Copy out every line below that contains the string "This", counting only matches with the same capitalization.
:: Provided records ::
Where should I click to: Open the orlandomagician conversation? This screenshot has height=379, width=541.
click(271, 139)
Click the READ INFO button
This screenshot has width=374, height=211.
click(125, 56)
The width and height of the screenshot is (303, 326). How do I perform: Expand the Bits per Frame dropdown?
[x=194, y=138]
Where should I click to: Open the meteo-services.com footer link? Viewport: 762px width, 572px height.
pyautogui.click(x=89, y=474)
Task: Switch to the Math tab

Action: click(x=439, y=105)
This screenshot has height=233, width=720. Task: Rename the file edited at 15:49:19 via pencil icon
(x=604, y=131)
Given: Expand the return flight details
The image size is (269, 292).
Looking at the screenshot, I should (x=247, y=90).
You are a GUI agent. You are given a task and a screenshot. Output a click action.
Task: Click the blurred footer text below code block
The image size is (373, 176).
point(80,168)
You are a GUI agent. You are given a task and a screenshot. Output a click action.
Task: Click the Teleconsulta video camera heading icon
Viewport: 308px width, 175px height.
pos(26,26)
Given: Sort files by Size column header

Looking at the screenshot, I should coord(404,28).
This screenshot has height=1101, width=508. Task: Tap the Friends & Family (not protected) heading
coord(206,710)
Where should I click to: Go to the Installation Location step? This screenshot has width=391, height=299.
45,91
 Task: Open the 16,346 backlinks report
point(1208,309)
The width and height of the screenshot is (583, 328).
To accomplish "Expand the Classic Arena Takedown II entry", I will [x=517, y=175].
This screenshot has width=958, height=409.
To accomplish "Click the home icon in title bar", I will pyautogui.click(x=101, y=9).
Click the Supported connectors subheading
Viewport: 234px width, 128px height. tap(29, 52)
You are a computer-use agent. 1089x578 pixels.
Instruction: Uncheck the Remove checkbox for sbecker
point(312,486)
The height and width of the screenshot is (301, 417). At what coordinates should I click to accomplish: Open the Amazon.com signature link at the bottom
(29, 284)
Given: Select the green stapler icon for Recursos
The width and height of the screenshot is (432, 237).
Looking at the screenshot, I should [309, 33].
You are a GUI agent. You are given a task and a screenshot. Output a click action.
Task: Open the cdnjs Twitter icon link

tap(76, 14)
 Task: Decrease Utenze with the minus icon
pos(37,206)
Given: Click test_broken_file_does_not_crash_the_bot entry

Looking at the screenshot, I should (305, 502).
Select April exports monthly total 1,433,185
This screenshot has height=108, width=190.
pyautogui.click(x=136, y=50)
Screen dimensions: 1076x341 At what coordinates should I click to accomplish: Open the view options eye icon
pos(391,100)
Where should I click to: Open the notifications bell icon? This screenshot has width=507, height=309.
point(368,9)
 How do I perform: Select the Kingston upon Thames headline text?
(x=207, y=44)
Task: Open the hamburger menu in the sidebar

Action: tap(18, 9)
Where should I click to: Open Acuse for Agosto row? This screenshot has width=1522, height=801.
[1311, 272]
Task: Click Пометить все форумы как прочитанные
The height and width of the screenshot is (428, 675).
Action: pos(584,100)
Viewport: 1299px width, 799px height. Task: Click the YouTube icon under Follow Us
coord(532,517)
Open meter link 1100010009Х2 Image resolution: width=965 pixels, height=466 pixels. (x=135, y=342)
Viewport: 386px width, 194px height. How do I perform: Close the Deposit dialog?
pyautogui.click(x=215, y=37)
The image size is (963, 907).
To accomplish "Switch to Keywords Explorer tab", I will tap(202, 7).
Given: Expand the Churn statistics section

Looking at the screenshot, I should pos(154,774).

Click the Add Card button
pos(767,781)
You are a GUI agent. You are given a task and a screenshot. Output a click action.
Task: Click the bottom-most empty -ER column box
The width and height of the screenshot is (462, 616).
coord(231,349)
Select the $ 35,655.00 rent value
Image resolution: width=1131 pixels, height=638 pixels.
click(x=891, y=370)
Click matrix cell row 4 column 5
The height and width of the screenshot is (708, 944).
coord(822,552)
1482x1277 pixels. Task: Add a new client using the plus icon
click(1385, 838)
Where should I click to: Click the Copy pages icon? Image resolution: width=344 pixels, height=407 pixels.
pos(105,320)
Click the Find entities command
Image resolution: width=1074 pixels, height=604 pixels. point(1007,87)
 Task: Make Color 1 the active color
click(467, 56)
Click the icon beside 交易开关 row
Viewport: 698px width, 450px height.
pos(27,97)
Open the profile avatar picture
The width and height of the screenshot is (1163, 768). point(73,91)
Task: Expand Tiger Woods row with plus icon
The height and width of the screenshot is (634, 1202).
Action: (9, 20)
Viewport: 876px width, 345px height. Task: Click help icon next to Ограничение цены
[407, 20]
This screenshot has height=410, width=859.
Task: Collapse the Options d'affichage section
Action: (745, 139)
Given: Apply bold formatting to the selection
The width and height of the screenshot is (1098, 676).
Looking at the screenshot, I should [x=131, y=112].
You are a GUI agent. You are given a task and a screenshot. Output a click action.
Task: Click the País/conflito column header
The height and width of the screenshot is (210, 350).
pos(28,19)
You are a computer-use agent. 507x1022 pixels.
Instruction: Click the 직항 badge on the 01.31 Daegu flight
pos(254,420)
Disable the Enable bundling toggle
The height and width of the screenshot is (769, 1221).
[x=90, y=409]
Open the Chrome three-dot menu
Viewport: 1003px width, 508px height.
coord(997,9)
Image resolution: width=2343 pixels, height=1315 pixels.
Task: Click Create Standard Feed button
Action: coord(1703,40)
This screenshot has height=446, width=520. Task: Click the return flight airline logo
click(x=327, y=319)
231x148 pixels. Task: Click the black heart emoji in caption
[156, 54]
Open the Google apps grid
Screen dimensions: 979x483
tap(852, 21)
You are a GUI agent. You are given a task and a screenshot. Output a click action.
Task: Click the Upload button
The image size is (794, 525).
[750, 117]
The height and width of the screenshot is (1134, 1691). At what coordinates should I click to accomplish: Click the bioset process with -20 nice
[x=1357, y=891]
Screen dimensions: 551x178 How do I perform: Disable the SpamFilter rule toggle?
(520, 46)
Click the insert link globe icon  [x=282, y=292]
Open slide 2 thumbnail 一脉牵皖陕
:::
The reply
Where should I click to: Open the orlandomagician conversation? This screenshot has height=379, width=541.
This screenshot has width=374, height=211.
This screenshot has height=233, width=720. Task: Rename the file edited at 15:49:19 via pencil icon
This screenshot has height=1101, width=508. Task: Tap the Friends & Family (not protected) heading
Where should I click to: Go to the Installation Location step? This screenshot has width=391, height=299.
This screenshot has width=958, height=409.
This screenshot has height=108, width=190.
Where should I click to: Open the notifications bell icon? This screenshot has width=507, height=309.
Where should I click to: Open Acuse for Agosto row? This screenshot has width=1522, height=801.
This screenshot has height=410, width=859.
This screenshot has height=446, width=520. Task: Click the return flight airline logo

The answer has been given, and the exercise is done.